Setelah melakukan voting, pemungutan suara dalam tim tersebut, maka terpilihlah Utsman bin ‘Affan sebagai khalifah, pengganti Umar. Dalam sejarah Islam itulah panitia pemilihan khalifah pertama kali.




C. Kekhalifahan ‘Utsman bin Affan
            Utsman bin Affan bin Abi ‘Ash bin Umayyah bin Abdu Syams merupakan salah satu sahabat Nabi yang berasal dari keluarga yang terpandang. Ia dikenal sebagai seorang  pedagang yang dermawan dan murah hati. Utsman masuk Islam berkat upaya Abu Bakar pada masa awal dakwah Islam dan merupakan salah seorang di antara sepuluh orang yang pertama kali masuk Islam, bahkan satu di antara sepuluh orang yang akan dijamin masuk surga dari Rasulullah.

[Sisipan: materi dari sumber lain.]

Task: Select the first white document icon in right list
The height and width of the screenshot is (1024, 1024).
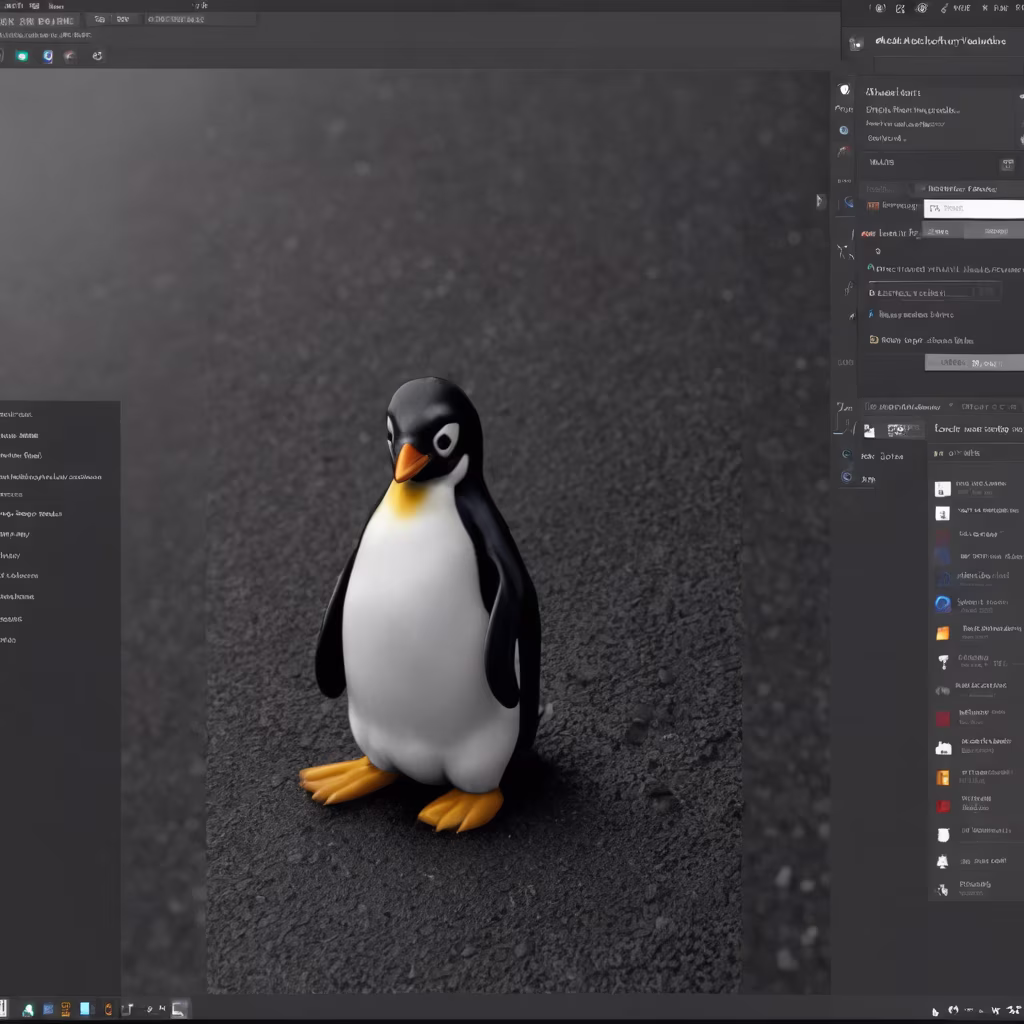Action: (942, 489)
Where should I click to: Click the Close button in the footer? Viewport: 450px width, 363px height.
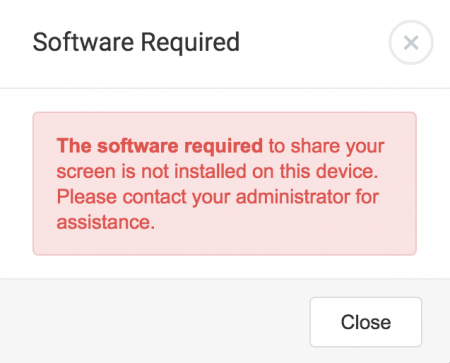(x=366, y=322)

Utsman memiliki dua sifat utama yang berbeda dengan sahabat-sahabatnya yang lain yaitu pemalu dan pemurah. Berkenaan dengan sifat malunya itu sampai-sampai Nabi Saw. malu padanya dan bersabda dalam hadits riwayat Muslim, “Tidakkah engkau malu pada seorang lelaki di mana malaikat pun sangat malu padanya”. Sedangkan sifat pemurahnya melebihi orang-orang dari kalangan Quraisy selainnya.[12]

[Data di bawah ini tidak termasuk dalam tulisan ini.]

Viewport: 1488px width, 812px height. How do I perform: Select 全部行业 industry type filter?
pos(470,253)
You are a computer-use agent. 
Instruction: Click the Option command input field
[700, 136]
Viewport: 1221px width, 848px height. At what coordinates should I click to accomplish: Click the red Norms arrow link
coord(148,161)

            Utsman menikah dengan dua orang putri Nabi, yaitu Raqayyah dan Ummi Kaltsum, karenanya, ia dijuluki Dzun Nurain. Ia mengikuti semua perjalanan Nabi serta pernah diutus Nabi kepada orang-orang Quraisy pada tahun ke 6 H/627 M untuk memberitahukan kepada penduduk Makkah bahwa Nabi datang untuk menunaikan umrah saja. Nabi dan kaum Muslimin berhenti di Hudaibiyyah dekat Mekkah. Pada Perang Tabuk tatkala pasukan Islam berada dalam kesulitan yang sangat ia menyumbangkan 950 unta, 50 kuda, dan datang kepada Nabi dengan membawa 1.000 dinar. Maka melihat perbuatan itu, Nabi bersabda, “Tidak ada yang membahayakan Utsman apa pun yang akan ia lakukan setelah ini”. Saat Nabi meninggal, beliau dalam keadaan sangat cinta kepada Utsman. Sementara pada masa pemerintahan Abu Bakar ia dianggap sebagai orang kedua setelah Umar bin Khattab. Adapun pada masa pemerintahan Umar ia diposisikan sebagai orang kedua setelah Umar.[13]

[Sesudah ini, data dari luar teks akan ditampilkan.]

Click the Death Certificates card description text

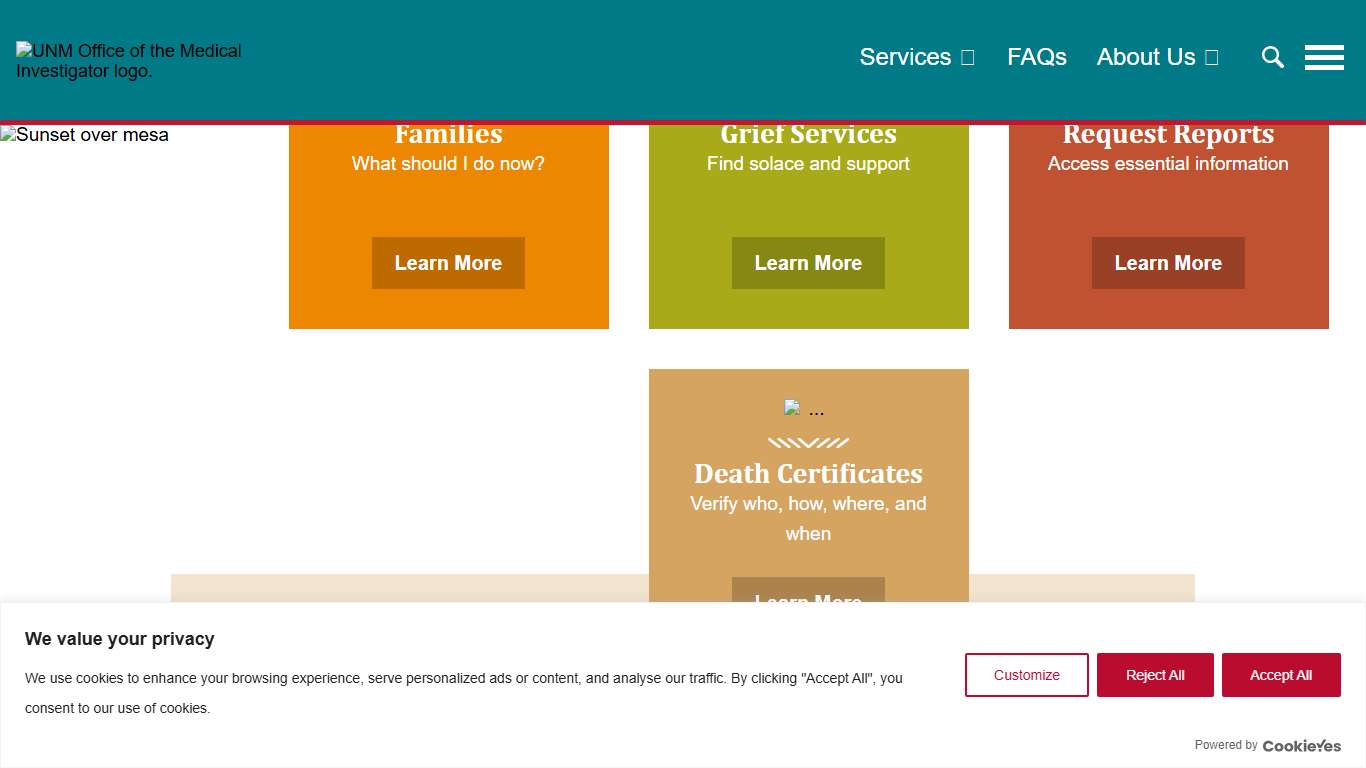(808, 518)
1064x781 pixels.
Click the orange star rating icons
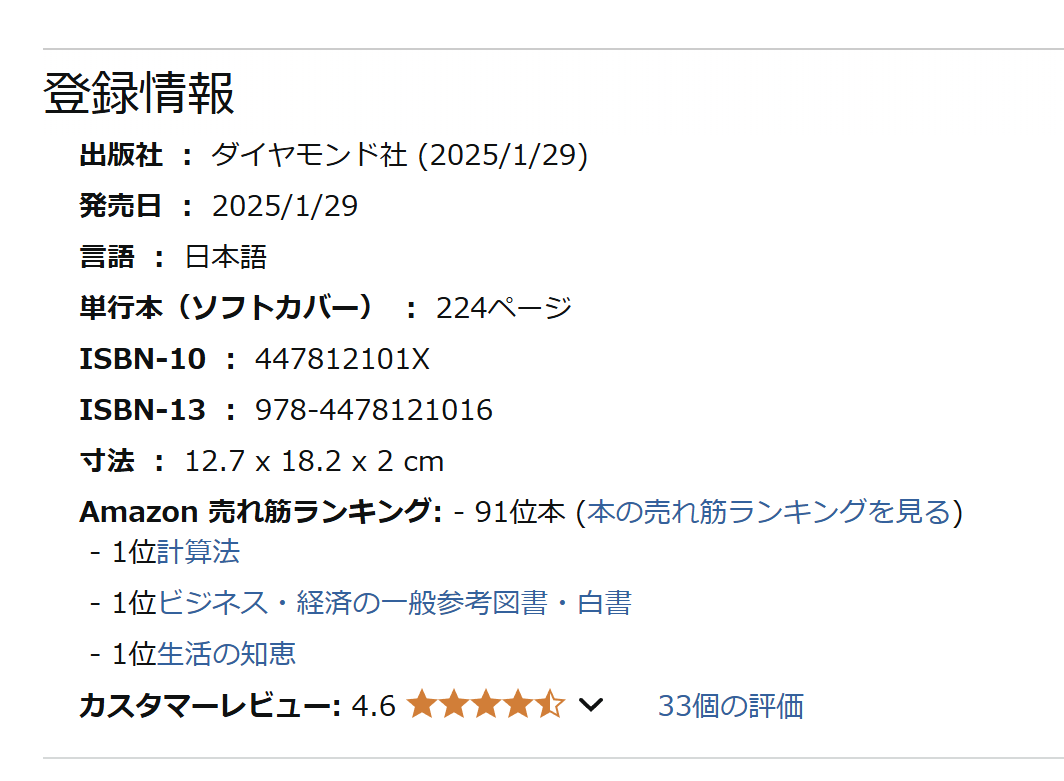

            Telah disebutkan, bahwa menjelang wafatnya Umar membuat tim formatur untuk memilih calon khalifah. Akhirnya Utsman bin Affan (644-656 M) terpilih menjadi Khalifah III dari al Khulafa ar Rasyidin, pengganti Umar. Dalam sebuah riwayat menyebutkan, bahwa Abdurrahman bin ‘Auf sebagai ketua tim pelaksana pemilihan khalifah, pasca wafatnya Umar, berkata kepada Utsman di suatu tempat sebagai berikut;[14]
             “Jika saya tidak membayarmu (Utsman), maka siapa yang kau usulkan ? Ia berkata, “Ali”. Kemudian Abdurrahman berkata kepada Ali, jika saya tidak membai’atmu, maka siapa yang kau usulkan untuk dibai’at? Ia berkata, “Utsman”. Kemudian Abdurrahman bin Auf bermusyawarah dengan tokoh-tokoh lainnya, ternyata secara mayoritas memilih Utsman sebagai Khalifah”.[15]

            Memperhatikan percakapan dari dua sahabat tersebut, maka tampaklah bahwa sesungguhnya Utsman dan Ali tidak ambisius menjadi khalifah, justru keduanya saling mempersilahkan untuk menetukan khalifah secara musyawarah. Fakta penting inilah yang sering dikaburkan oleh sebagian sejarawan, yang lebih melihat bahwa antara kedua menantu Nabi tersebut terjadi permusuhan. Dalam beberapa literatur sejarah ada yang menyebutkan bahwa Utsman dan Ali memiliki ambisi dan ada yang beranggapan telah terjadi konspirasi untuk menelikung Ali secara politik sejak dibentuknya tim formatur. Ini dikarenakan bahwa sejak awal Allah dan Rasul-Nya telah mengangkat Ali sebagai satu-satunya penerus yang sah, tetapi tiga khalifah sebelumnya telah mencuri kekhalifahannya. Ini anggapan kaum legitimis, yaitu kaum yang terdiri dari Ahlu an Nash dan Ahlu at Ta’yin (pengikut ketentuan dan ketetapan Tuhan) yang mendukung Ali.[16]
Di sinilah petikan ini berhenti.